Here’s a tougher question: Does what Paul wrote imply that the Philippians could lose their free gift of salvation if they failed to obey?
The obvious answer is yes! It would be contradictory to teach that obedience is necessary—only to add “but not really necessary!” Yet that’s the inherent contradiction in many nominal Christian teachings today.
God gives salvation, but you can lose the privilege of receiving that gift.
To examine this further, read our article “Once Saved, Are You Always Saved?”
Fear, trembling—and courage
What did Paul mean by “with fear and trembling”? Simply put, Christians should be in awe of their calling and have a deep respect for the responsibility that comes with it.

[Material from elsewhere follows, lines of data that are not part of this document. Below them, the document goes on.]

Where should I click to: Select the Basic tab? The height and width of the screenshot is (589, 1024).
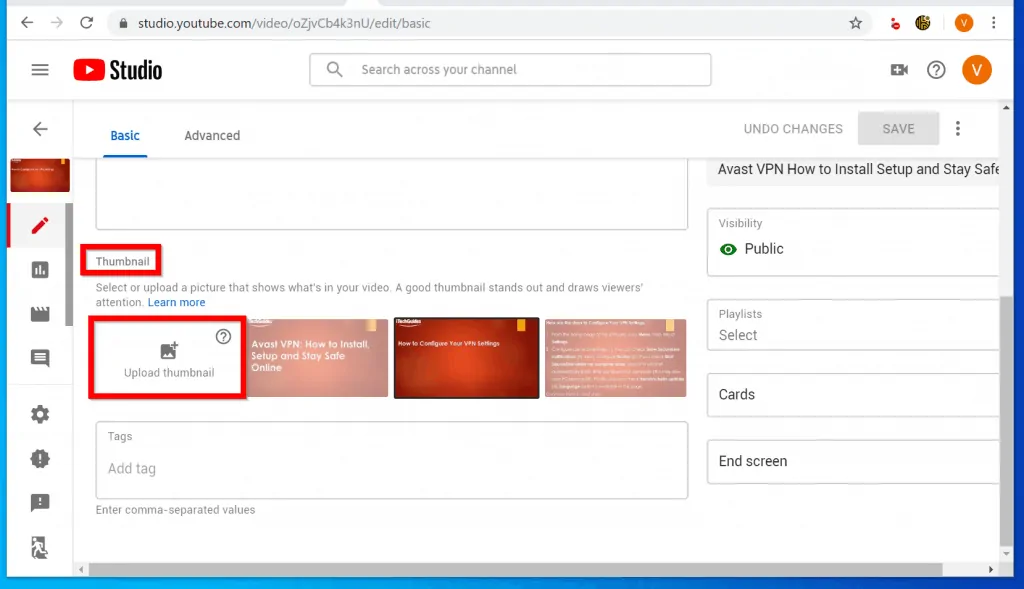tap(125, 136)
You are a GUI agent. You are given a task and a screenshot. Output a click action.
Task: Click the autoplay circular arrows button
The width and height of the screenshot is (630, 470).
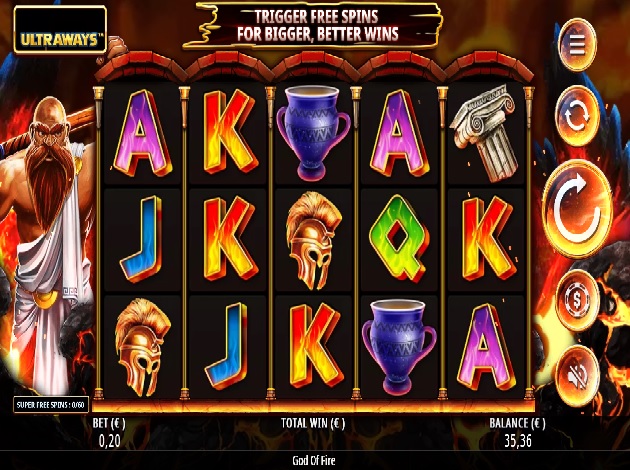click(577, 116)
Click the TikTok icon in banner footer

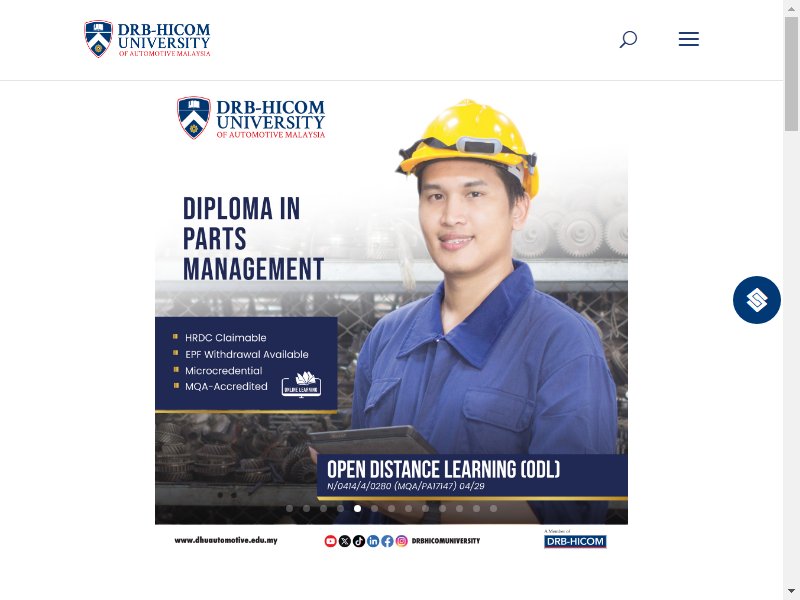359,541
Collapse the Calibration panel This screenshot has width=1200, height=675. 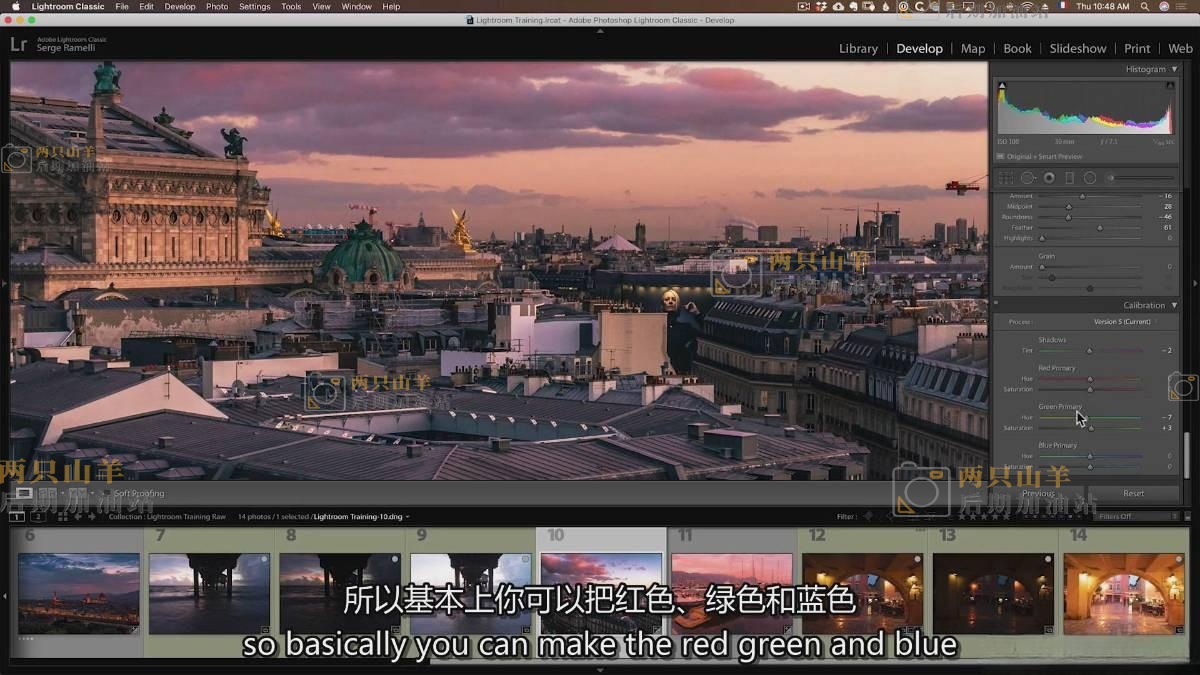[1174, 305]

What has God done? What can Christians count on Him to continue doing? The Amplified Bible puts verse 13 this way: “For it is [not your strength, but it is] God who is effectively at work in you, both to will and to work [that is, strengthening, energizing, and creating in you the longing and the ability to fulfill your purpose] for His good pleasure.”
And the International Children’s Bible has: “Yes, God is working in you to help you want to do what pleases him. Then he gives you the power to do it.”
The paraphrased New Testament by J.B. Phillips captures the intent of verses 12-13: “So then, my dearest friends, as you have always followed my advice—and that not only when I was present to give it—so now that I am far away be keener than ever to work out the salvation that God has given you with a proper sense of awe and responsibility. For it is God who is at work within you, giving you the will and the power to achieve his purpose.”
God gives us help
Christians should draw encouragement from the sure fact that God personally called them and that He is committed to giving them the spiritual power to do what He expects of them. You can succeed, because God has been with you and continues to empower you!
That is our takeaway, for the message remains true for believers today. Obey God, whether anyone is watching you or not, and recognize how essential it is for you to fulfill what God expects of you.
And always remember that God drew you to Christ, and ultimately Himself, and will see you through to the return of Christ (John 6:44). At that time, He will give you the full gift of salvation, transforming you from physical to spirit.